Subject Guide to Books in Print
Author :
Publisher :
Page : 3054 pages
File Size : 36,67 MB
Release : 2001
Category : American literature
ISBN :
Author :
Publisher :
Page : 3054 pages
File Size : 36,67 MB
Release : 2001
Category : American literature
ISBN :
Author : Charles J. Krebs
Publisher : Benjamin-Cummings Publishing Company
Page : 695 pages
File Size : 46,74 MB
Release : 2001
Category : Science
ISBN : 9780321068798
This best-selling majors ecology book continues to present ecology as a series of problems for readers to critically analyze. No other text presents analytical, quantitative, and statistical ecological information in an equally accessible style. Reflecting the way ecologists actually practice, the book emphasizes the role of experiments in testing ecological ideas and discusses many contemporary and controversial problems related to distribution and abundance. Throughout the book, Krebs thoroughly explains the application of mathematical concepts in ecology while reinforcing these concepts with research references, examples, and interesting end-of-chapter review questions.

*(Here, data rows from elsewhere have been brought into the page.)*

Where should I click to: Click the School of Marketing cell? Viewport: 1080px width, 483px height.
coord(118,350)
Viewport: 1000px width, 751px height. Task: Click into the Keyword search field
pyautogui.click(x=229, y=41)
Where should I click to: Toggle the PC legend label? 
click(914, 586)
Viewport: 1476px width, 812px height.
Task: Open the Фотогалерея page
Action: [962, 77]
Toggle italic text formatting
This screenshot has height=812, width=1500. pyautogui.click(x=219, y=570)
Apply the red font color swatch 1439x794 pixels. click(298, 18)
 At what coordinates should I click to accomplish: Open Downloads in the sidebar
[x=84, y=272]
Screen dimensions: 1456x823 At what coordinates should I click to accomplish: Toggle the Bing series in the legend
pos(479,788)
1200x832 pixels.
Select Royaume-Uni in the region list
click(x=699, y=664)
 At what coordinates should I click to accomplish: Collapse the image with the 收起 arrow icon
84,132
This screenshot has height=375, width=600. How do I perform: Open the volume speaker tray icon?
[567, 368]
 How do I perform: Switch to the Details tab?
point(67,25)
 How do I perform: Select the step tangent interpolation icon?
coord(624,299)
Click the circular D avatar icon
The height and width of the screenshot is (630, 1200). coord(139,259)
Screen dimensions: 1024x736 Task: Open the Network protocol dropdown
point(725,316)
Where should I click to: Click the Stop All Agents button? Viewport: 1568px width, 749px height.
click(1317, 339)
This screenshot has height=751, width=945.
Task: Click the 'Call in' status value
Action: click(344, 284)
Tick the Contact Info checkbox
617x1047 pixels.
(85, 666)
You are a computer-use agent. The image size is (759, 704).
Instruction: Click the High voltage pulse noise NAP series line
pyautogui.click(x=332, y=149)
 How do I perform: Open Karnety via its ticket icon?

Thoroughly updated with new examples and references, the book now features a new full-color design and is accompanied by an art CD-ROM for instructors. The field package also includes The Ecology Action Guide, a guide that encourages readers to be environmentally responsible citizens, and a subscription to The Ecology Place (www.ecologyplace.com), a web site and CD-ROM that enables users to become virtual field ecologists by performing experiments such as estimating the number of mice on an imaginary island or restoring prairie land in Iowa. For college instructors and students.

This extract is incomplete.